Instructor for Pydantic-based output validation with auto-retry on validation error (over 3 million monthly downloads)[3]. Outlines for context-free-grammar-level constraints during decoding[4]. Provider strict mode (Anthropic, OpenAI, Google) for schema-shape guarantees during generation[5]. The Python jsonschema library for the validity check. Inspect AI for sandboxed runs with field-level assertion primitives.
Common pitfalls
Measuring only "is JSON" without measuring values. The most common single mistake; validity is necessary but not sufficient. Letting the model choose the schema. The schema is the contract; if the model can vary it, the downstream code cannot rely on anything.

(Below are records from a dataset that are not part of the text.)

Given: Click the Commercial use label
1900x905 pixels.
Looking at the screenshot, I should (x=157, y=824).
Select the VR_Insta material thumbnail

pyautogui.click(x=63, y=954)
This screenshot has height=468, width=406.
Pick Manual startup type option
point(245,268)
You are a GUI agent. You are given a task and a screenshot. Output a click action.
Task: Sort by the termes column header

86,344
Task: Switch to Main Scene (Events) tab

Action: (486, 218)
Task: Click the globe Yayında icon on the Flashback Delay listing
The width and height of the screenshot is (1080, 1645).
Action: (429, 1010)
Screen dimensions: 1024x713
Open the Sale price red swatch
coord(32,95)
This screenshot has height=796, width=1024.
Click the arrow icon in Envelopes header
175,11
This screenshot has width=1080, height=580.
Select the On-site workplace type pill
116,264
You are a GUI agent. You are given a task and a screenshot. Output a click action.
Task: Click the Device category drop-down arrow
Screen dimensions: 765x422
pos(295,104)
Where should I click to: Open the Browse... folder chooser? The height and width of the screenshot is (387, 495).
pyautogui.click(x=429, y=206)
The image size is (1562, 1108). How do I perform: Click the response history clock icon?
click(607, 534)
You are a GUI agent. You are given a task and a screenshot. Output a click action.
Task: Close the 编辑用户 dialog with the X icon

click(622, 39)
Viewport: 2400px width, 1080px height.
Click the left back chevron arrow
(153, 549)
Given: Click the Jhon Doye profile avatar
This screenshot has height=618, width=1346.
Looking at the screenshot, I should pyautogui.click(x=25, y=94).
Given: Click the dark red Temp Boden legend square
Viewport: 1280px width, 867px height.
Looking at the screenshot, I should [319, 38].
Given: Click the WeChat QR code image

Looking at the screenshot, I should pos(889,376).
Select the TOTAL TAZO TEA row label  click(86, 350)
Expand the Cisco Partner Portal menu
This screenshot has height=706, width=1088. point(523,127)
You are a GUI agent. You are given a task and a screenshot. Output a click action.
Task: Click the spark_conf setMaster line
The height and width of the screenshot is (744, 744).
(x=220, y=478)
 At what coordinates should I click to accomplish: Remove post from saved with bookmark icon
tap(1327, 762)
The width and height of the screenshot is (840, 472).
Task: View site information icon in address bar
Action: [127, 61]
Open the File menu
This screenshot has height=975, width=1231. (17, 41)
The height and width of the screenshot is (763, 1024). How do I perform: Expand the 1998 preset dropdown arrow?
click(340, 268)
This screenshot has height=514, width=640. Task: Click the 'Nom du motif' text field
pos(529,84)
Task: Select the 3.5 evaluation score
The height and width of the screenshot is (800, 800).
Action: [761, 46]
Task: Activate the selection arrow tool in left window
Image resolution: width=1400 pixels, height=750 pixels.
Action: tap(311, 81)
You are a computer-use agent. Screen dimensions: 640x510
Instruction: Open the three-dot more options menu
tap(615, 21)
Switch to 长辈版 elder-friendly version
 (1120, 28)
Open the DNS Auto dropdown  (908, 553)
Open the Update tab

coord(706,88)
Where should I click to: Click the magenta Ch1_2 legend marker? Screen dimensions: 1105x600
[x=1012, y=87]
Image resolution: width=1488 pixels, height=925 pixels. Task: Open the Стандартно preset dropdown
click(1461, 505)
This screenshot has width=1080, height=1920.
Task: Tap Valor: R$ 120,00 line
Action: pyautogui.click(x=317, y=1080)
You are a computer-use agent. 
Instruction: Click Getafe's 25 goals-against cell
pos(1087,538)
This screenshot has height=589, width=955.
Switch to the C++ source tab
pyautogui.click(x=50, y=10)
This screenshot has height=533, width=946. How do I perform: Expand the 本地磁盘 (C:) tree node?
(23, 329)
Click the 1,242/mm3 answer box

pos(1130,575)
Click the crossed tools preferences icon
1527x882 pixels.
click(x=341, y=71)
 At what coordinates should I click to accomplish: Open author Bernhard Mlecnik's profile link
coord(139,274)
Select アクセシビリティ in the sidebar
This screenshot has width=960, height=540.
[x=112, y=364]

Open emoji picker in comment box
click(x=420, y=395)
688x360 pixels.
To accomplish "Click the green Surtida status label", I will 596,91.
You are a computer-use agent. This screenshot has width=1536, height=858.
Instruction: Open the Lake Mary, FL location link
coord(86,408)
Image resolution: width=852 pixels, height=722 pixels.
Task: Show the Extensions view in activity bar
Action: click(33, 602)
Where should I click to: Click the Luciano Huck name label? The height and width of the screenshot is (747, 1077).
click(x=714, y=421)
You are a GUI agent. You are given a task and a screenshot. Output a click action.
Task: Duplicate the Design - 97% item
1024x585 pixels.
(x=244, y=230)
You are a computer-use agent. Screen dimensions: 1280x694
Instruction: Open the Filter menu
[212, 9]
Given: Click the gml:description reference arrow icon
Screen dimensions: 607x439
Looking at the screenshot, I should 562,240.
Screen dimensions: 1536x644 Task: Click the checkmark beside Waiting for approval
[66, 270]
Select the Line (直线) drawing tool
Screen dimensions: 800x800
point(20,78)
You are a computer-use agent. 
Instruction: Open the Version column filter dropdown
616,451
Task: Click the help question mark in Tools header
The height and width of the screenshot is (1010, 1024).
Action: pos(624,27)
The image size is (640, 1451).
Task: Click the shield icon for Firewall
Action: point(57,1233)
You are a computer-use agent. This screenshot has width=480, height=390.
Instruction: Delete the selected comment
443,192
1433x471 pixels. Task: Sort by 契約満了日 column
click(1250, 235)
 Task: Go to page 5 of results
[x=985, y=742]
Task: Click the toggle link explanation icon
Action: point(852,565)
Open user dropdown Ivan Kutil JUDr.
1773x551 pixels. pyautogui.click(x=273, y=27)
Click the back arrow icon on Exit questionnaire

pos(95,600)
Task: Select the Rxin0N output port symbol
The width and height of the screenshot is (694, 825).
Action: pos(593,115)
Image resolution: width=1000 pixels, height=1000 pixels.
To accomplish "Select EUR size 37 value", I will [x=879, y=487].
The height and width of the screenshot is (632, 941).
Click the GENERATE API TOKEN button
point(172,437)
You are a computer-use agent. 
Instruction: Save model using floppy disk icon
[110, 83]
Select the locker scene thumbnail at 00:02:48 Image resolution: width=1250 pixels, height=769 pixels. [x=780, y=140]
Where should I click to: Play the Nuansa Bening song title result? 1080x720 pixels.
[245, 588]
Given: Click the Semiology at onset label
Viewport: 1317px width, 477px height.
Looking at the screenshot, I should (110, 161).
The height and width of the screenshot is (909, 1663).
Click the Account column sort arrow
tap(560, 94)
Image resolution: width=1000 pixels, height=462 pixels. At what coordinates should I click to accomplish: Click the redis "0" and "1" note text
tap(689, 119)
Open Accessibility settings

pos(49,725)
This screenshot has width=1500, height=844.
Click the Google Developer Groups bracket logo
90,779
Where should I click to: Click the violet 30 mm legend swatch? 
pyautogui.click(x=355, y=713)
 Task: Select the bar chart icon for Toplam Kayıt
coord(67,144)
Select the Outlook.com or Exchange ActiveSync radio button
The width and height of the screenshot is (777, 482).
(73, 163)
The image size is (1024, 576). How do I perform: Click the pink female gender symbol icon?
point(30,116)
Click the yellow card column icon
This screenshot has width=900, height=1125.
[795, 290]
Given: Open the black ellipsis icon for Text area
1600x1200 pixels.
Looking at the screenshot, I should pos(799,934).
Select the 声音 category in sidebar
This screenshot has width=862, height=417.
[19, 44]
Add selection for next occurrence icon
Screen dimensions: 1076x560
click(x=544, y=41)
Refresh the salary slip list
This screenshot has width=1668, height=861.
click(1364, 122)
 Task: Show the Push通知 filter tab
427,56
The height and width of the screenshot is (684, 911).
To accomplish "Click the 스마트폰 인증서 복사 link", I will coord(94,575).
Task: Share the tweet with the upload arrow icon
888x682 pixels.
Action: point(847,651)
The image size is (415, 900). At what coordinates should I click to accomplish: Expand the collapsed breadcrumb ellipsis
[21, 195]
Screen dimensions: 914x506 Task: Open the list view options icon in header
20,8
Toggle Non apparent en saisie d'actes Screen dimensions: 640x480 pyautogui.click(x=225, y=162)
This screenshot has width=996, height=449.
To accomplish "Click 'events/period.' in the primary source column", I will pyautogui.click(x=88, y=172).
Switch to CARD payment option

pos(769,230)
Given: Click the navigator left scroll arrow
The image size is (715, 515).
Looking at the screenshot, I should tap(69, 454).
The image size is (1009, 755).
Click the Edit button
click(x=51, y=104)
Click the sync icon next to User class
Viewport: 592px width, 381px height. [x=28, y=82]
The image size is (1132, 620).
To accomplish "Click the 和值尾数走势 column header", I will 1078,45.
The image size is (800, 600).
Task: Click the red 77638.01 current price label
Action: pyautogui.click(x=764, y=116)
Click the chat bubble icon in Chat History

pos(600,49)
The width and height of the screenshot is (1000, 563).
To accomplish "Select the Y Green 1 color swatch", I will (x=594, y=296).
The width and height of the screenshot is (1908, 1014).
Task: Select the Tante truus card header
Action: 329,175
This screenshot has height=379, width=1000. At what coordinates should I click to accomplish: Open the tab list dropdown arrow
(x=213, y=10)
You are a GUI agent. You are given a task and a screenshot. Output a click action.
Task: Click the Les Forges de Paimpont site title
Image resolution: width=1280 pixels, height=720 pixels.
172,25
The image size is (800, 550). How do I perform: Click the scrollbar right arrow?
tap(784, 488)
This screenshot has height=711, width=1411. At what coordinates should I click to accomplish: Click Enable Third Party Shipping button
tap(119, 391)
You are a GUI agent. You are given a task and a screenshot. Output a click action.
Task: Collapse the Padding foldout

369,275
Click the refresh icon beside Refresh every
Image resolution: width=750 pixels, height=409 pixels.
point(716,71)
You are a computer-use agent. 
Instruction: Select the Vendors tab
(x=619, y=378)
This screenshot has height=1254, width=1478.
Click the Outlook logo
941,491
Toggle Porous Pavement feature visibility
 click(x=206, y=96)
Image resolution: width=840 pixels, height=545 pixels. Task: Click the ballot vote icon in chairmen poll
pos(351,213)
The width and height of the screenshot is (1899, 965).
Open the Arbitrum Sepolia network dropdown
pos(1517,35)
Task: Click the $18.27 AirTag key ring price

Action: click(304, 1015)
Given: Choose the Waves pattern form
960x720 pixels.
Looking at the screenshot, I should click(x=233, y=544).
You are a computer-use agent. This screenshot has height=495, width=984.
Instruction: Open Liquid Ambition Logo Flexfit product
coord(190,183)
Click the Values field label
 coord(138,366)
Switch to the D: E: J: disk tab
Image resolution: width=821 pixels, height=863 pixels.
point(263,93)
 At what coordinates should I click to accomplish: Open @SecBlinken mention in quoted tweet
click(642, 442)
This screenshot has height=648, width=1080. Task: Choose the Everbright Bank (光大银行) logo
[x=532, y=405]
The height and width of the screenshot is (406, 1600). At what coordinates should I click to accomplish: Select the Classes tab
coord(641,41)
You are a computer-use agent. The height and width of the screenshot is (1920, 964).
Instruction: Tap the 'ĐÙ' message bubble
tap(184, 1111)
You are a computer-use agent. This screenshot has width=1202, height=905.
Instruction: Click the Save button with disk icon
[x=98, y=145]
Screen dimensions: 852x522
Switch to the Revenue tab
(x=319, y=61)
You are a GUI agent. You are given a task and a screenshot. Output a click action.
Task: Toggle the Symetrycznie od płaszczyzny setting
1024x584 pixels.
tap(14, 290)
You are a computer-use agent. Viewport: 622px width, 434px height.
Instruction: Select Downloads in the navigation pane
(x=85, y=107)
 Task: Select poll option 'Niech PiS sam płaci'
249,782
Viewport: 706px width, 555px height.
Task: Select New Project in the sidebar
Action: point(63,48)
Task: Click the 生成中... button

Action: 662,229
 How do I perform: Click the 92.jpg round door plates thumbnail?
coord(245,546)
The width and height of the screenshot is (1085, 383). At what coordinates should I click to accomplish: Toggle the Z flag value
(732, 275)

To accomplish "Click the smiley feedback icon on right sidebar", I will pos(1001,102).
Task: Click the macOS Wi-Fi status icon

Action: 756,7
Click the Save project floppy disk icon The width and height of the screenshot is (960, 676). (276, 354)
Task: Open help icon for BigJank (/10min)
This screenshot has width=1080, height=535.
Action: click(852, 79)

Not testing constrained and unconstrained side by side. Strict mode wins on validity and sometimes loses on value correctness; reporting only one hides the trade. Ignoring format sensitivity. Format-sensitivity findings show large variance across plausible prompt rewordings; a single-prompt eval undersells the noise[2].
Canonical reading
The Outlines documentation is the most useful single reading because it frames the structured-output problem as a decoding-time constraint problem rather than a prompt-engineering problem[4]. The framing is the operational insight: if you want guaranteed validity, constrain decoding; if you want maximum flexibility, accept retries. Pair with Instructor's docs for the Pydantic-plus-retry pattern that most teams use in production[3].
Day-1 starter
- Pydantic models for every output type. The model is the contract; both the prompt and the eval bind to it.
- 50 golden input-to-output pairs in CI. Per-field accuracy, not aggregate; the per-field view is what catches enum drift and date-format regressions.
- Per-field accuracy dashboard with alert thresholds. The dashboard is the production eval; the CI run is the pre-deployment gate.